» **Work task**:
Return each of the rows below word for word, but leave out the pictures.
### Task inputs ###
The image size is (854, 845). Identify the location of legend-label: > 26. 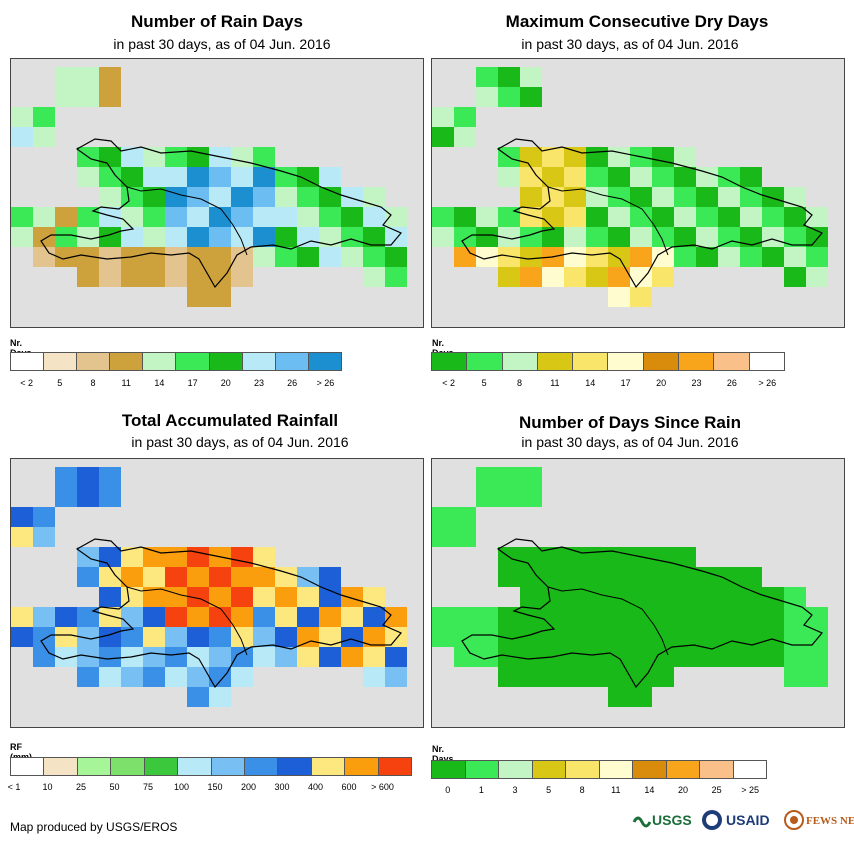
(326, 383).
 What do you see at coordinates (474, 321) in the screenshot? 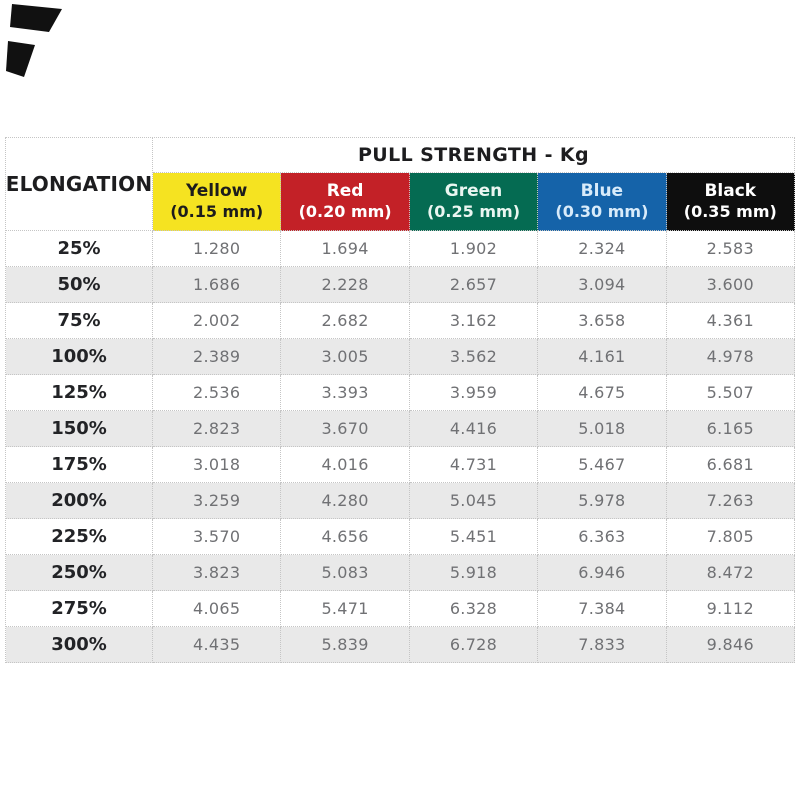
I see `value-cell-green: 3.162` at bounding box center [474, 321].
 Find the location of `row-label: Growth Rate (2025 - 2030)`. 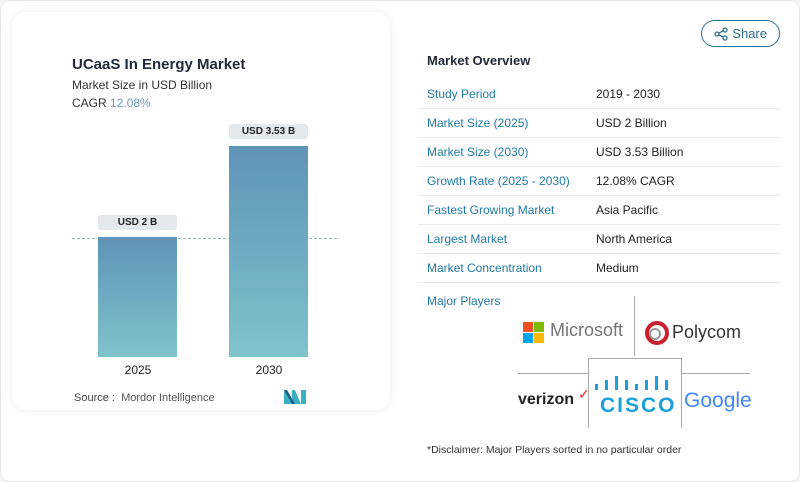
###
» **Output of the exercise**:
The image size is (854, 845). Identify the location of legend-label: > 26. 
(326, 383).
 What do you see at coordinates (474, 321) in the screenshot? 
I see `value-cell-green: 3.162` at bounding box center [474, 321].
 Find the location of `row-label: Growth Rate (2025 - 2030)`. 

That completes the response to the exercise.